Consider the equation of a circle: $x^2+y^2-x+2y+1=0$

$\begin{array}{rcl}\left(x^2-2·\frac{1}{2}·x\right)+\left(y^2+2·1·y\right)+1& =& 0\\ \left(x^2-2·\frac{1}{2}·x+{\left(\frac{1}{2}\right)}^2\right)-{\left(\frac{1}{2}\right)}^2+\left(y^2+2·1·y+1^2\right)-1^2+1& =& 0\\ {\left(x-\frac{1}{2}\right)}^2+(y+1{)}^2& =& \frac{1}{4}\\ {\left(x-\frac{1}{2}\right)}^2+(y+1{)}^2& =& {\left(\frac{1}{2}\right)}^2\end{array}$

The above equation is standard form of the circle with radius $\frac{1}{2}$ and center $\left(\frac{1}{2},-1\right)$.

Graph is as follows:

To find the $x-$intercepts, substitute $y=0$ and solve for $x$.

$\begin{array}{rcl}{\left(x-\frac{1}{2}\right)}^2+(0+1{)}^2& =& {\left(\frac{1}{2}\right)}^2\\ {\left(x-\frac{1}{2}\right)}^2& =& -\frac{3}{4}\end{array}$

This equation has no solution because square of a number is never negative.
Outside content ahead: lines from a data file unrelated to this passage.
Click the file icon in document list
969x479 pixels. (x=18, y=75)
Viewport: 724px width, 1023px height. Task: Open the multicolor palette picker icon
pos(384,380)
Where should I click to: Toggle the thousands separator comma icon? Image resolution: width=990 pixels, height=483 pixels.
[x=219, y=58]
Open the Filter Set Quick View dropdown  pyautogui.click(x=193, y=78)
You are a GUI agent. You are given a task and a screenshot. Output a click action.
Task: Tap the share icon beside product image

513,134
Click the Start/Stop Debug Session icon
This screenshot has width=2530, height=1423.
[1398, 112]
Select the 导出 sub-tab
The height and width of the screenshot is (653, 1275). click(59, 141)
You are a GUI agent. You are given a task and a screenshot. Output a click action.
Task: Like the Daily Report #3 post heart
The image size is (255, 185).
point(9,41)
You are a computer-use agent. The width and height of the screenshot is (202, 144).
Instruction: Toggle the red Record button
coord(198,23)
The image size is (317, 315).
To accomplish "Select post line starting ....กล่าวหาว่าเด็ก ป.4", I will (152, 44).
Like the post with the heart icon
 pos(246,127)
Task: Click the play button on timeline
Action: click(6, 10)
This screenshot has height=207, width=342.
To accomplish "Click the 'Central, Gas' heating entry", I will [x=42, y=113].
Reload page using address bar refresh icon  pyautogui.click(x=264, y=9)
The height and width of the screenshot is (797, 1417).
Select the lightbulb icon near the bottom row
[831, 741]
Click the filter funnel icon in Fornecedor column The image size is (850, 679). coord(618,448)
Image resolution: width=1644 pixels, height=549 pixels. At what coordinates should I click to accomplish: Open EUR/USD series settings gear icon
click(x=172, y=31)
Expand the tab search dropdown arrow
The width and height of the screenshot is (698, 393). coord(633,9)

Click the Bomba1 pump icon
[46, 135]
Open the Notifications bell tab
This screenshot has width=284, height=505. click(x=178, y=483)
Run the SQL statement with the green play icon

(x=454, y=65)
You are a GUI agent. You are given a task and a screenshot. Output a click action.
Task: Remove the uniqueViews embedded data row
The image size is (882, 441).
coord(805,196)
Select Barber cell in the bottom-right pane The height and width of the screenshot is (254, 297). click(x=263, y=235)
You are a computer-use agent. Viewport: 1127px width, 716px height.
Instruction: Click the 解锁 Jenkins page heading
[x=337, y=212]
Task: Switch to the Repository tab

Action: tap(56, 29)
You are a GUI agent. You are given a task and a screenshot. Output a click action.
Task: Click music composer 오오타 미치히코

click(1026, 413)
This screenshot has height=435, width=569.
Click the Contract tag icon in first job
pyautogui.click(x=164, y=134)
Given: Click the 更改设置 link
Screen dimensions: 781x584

Therefore, there is no $x-$intercept.

To find the $y-$intercepts, substitute $x=0$ and solve for $y$.

$\begin{array}{rcl}{\left(0-\frac{1}{2}\right)}^2+(y+1{)}^2& =& {\left(\frac{1}{2}\right)}^2\\ \frac{1}{4}+(y+1{)}^2& =& \frac{1}{4}\\ (y+1{)}^2& =& 0\\ y+1& =& 0\\ y& =& -1\end{array}$

Therefore, the $y-$intercept is $(0,-1)$